未来への扉を開ける: 学際的研究で磨くグローバルな視点
食生活科学科教員A.N
私は「栄養生化学研究室」を主宰しております。今回のブログでは、卒論を通じて研究の魅力を伝えるために、研究室の研究テーマにについてお話したいと思います。
私自身の研究テーマは前職の国立大学医学部から一貫して、日本の死因ランキングで第2位となっています「心疾患」の早期発見に関する研究です。専門的な話になりますが、アテローム動脈硬化性疾患のヒト血管平滑筋モデル細胞が分泌する「エクソソーム」と呼ばれる微小な分泌小胞に含まれる疾患バイオマーカーを探索し、同定された新規バイオオマーカーを血液検査で「心疾患」の早期発見に臨床応用できるような研究を行っています。
こちらに赴任してから、研究室の卒論や修論のテーマの一つとして栄養に関連した研究を行っています。最近、国際的に注目されている「DOHaD」がそのひとつです。このDOHaDの日本語訳はまだありませんが、Developmental Origins of Health and Disease(健康と疾患の発症の発達的起源)の略です。DOHaDでは、胎芽期?胎生期から出生後の発達期におけるさまざまな環境因子が、成長過程や大人になってからの健康や種々の疾病発症に影響を与えるということが明らかにされています。つまり、生活習慣病や精神疾患の発症原因は母親の妊娠期間中に決まってしまうというセンセーショナルな学説です。
さて、私の研究室のDOHaDのテーマは、とりわけ母体の子宮内環境が過栄養なケースに焦点を当てています。具体的には糖尿病の母親から生まれた子どもが、将来、心臓病や精神疾患を発症するメカニズムの分子レベルでの解明と、一次予防として防ぐための食事からの機能性脂質の探索を行っています。私がこの研究を始めたきっかけは、約18年前に、一人の管理栄養士の方が社会人大学院生として入学し、それが縁で、おそらく日本で始めてとなるこの研究を彼女と一緒にスタートしました。その後も、大学院生として管理栄養士の資格をもつ学生が入学し、彼女たちとの栄養学に関わる研究が実践女子大学に移るきっかけともなりました。

実施事項 1:
抽出テキストに出てくる病気の名称を、登場する順にすべて挙げよ。
実施事項 2:
抽出テキストについて、次の問いに答えよ。
(a) 筆者が主宰する研究室の名称は何か。
(b) 心疾患は日本の死因ランキングで第何位か。
(c) 筆者がDOHaDの研究を始めたのはおよそ何年前か。
実施事項 3:
抽出テキストの「私自身の研究テーマは前職の国」から「るような研究を行っています。」までの全体を、「心疾患」を「循環器疾患」に変えて書き直せ。
抽出テキストの内容だけを根拠にすること。

データ一覧:

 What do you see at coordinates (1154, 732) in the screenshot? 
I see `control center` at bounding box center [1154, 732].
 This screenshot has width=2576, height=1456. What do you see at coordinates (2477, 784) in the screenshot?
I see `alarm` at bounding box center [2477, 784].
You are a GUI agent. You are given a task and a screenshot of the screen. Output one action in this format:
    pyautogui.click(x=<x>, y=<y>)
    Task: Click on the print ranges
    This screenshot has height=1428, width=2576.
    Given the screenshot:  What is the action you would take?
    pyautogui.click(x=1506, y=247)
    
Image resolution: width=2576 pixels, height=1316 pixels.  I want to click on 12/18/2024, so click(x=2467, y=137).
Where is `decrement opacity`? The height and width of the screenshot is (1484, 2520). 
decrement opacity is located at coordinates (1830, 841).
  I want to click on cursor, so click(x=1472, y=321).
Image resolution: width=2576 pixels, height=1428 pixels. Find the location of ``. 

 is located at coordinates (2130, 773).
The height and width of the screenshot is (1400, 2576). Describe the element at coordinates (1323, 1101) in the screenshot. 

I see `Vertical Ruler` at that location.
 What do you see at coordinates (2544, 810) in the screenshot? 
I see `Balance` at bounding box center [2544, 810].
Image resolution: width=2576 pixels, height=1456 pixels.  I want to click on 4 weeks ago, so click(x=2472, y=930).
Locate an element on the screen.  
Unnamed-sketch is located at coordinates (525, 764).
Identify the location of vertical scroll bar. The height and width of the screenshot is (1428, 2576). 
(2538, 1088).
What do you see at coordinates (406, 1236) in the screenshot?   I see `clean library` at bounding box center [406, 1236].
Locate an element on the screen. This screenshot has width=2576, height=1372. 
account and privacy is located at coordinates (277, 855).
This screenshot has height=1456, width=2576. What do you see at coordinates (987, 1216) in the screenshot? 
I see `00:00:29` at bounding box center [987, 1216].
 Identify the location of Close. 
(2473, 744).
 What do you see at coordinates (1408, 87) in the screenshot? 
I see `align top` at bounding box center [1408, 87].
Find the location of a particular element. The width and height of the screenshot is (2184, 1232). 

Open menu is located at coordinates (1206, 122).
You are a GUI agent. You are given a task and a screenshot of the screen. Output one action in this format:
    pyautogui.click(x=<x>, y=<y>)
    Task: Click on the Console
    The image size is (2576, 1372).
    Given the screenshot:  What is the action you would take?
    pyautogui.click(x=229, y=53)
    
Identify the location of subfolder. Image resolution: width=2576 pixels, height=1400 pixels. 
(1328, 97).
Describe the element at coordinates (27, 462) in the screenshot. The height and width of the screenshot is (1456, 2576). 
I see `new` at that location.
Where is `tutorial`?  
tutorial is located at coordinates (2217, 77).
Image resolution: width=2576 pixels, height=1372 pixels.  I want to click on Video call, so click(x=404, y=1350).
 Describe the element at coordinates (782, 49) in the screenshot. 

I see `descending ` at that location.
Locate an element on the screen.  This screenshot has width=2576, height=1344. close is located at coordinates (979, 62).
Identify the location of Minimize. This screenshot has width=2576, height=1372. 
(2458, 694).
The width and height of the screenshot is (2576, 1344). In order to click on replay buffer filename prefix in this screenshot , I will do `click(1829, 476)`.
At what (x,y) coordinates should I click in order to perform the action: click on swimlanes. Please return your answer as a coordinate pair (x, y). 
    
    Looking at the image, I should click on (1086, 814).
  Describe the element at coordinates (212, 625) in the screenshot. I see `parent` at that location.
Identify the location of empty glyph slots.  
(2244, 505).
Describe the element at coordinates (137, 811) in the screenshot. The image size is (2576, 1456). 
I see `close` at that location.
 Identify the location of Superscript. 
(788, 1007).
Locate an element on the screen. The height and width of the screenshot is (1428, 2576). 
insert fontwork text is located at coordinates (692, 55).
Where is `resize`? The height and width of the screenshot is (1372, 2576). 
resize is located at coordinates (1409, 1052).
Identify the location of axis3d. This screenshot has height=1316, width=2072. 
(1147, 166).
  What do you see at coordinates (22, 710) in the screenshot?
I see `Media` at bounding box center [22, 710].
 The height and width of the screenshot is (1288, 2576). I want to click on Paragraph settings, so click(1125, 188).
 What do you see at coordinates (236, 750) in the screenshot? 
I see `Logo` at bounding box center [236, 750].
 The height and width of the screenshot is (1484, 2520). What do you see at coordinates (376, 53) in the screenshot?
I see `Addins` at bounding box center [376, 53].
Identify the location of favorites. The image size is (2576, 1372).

最終回答 1:
心疾患
アテローム動脈硬化性疾患
生活習慣病
精神疾患
糖尿病
心臓病

最終回答 2:
(a) 栄養生化学研究室
(b) 第2位
(c) 約18年前

最終回答 3:
私自身の研究テーマは前職の国立大学医学部から一貫して、日本の死因ランキングで第2位となっています「循環器疾患」の早期発見に関する研究です。専門的な話になりますが、アテローム動脈硬化性疾患のヒト血管平滑筋モデル細胞が分泌する「エクソソーム」と呼ばれる微小な分泌小胞に含まれる疾患バイオマーカーを探索し、同定された新規バイオオマーカーを血液検査で「循環器疾患」の早期発見に臨床応用できるような研究を行っています。